Starting with Python 3.11 and Pip 22.3, there is a new PEP 668 that states the marking of Python base environments as “externally managed.” This is why simply running pip3 scikit-learn numpy or similar numpy installation commands will throw an error: Externally managed environment.
To successfully install and use numpy, you need to create a virtual environment that isolates your Python packages from the system environment. This is important because it keeps dependencies required by different projects separate and prevents potential conflicts between package versions.
First, create the virtualenv by running:
sudo apt install python3-venv
Now use this tool to create a virtual environment in your working directory.
python3 -m venv python-envThe next step is to activate this virtual environment by running the activation script.
source python-env/bin/activate
When running, you will notice a terminal prompt that the prefix of your virtual environment name is as follows:
Output
(python-env) ubuntu@user:Now install the required packages by running:
pip install scikit-learn numpy
The random module is part of the Python standard library, so you don't need to install it separately. It comes with Python and can be used directly without any additional installation.

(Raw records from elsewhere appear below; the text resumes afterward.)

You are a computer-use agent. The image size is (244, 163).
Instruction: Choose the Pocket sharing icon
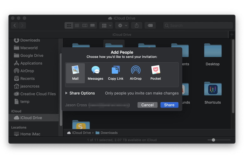155,73

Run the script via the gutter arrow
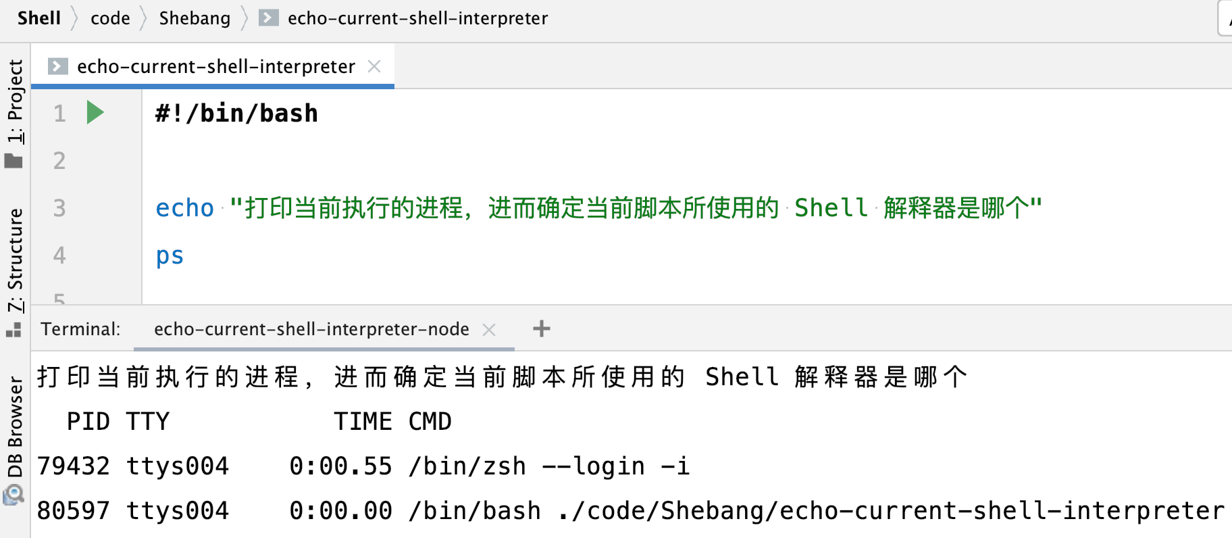tap(95, 113)
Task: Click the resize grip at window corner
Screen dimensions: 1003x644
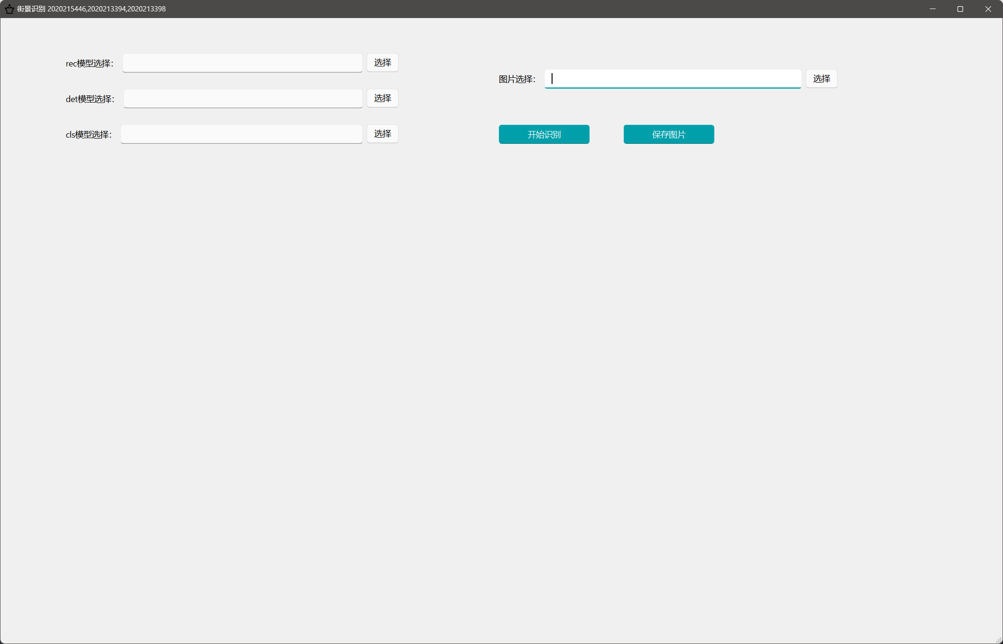Action: click(x=998, y=640)
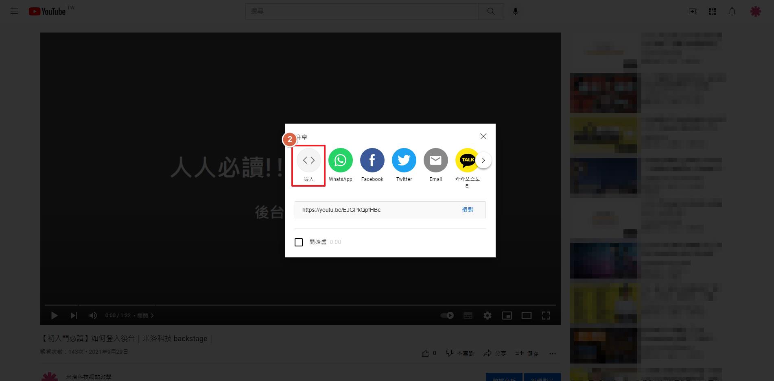The height and width of the screenshot is (381, 774).
Task: Share video via Email icon
Action: [x=435, y=161]
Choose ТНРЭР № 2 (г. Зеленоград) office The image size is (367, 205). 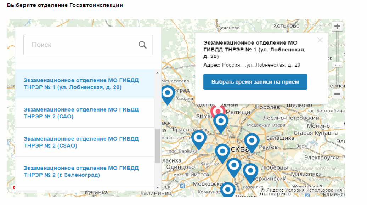pos(81,171)
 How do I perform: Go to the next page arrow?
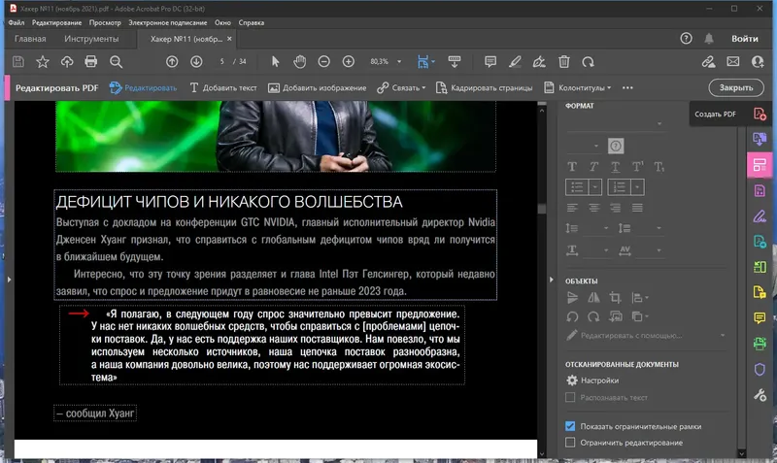pos(196,61)
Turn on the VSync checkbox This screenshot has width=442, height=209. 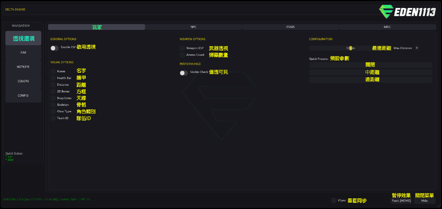tap(334, 200)
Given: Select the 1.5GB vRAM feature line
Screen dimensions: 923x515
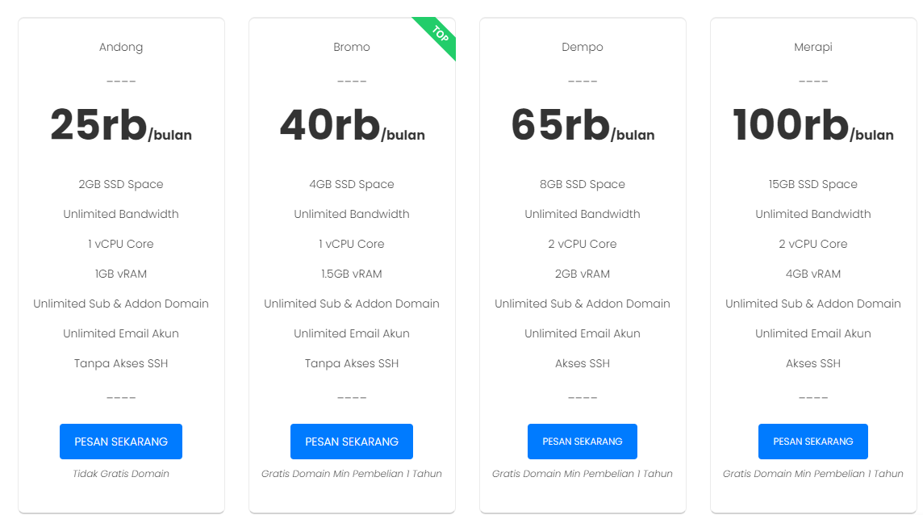Looking at the screenshot, I should coord(352,274).
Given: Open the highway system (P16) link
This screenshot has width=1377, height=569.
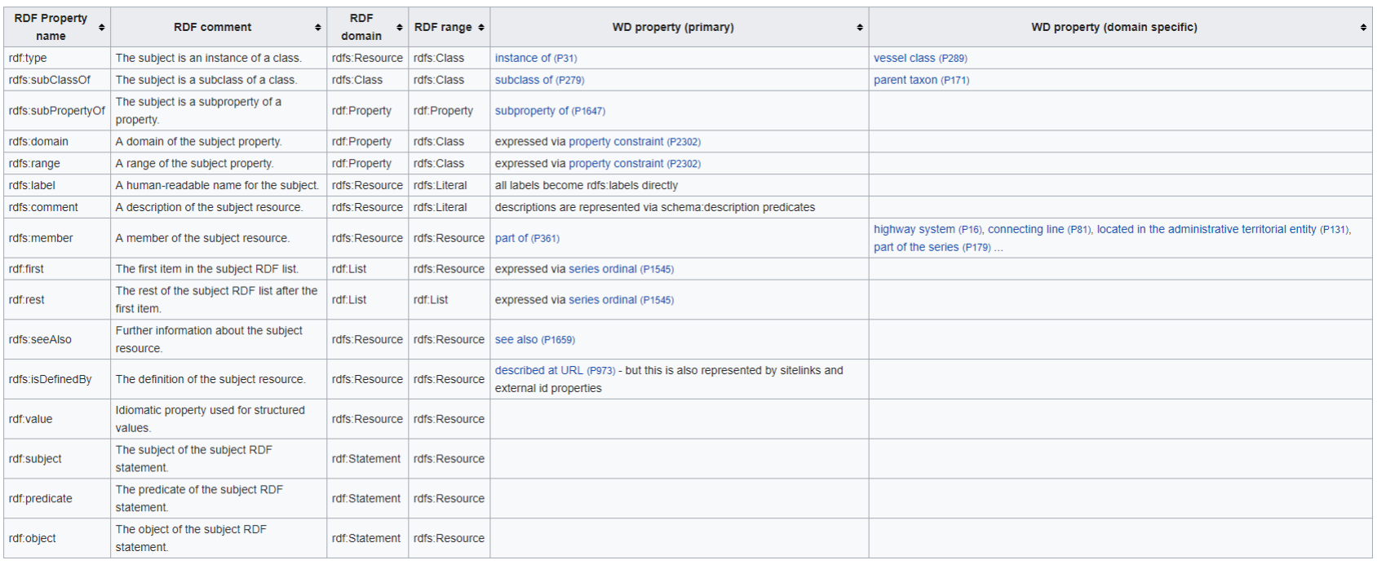Looking at the screenshot, I should click(927, 230).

Step 4 – Run the Python script
Now that you have all the required packages, you can run your Python script by running the following command in your working directory:
python3 demo_ai.py
After successful execution, you will see the desired output.
Output
(python-env) ubuntu@user:~/scripts/python demo_ai.py
The number 5 is an Odd number.
(python-env) ubuntu@user:~/scripts/python demo_ai.py
The number 17 is an Odd number.Step 5 [Optional] – Make the script executable
Script execution allows you to run it directly without having to explicitly call Python by typing python3. This makes your script run faster and more conveniently.
Open your Python script using a text editor.
nano demo_ai.py
At the top of the file, add a shebang, #!, which tells the system what interpreter to use when executing the script. Add the following line before your code:
#!/usr/bin/env python3
Save and close the file.
Now, make this script executable so that it can be run like any other program or command in your terminal.
chmod +x demo_ai.py
Upon successful execution, you will immediately see the control. From now on, you can run your script as follows:
./demo_ai.py
Result
Running Python scripts on an Ubuntu machine is a simple process. By understanding how to run Python scripts, you can begin to explore the powerful tools that Python offers, including those essential for artificial intelligence development.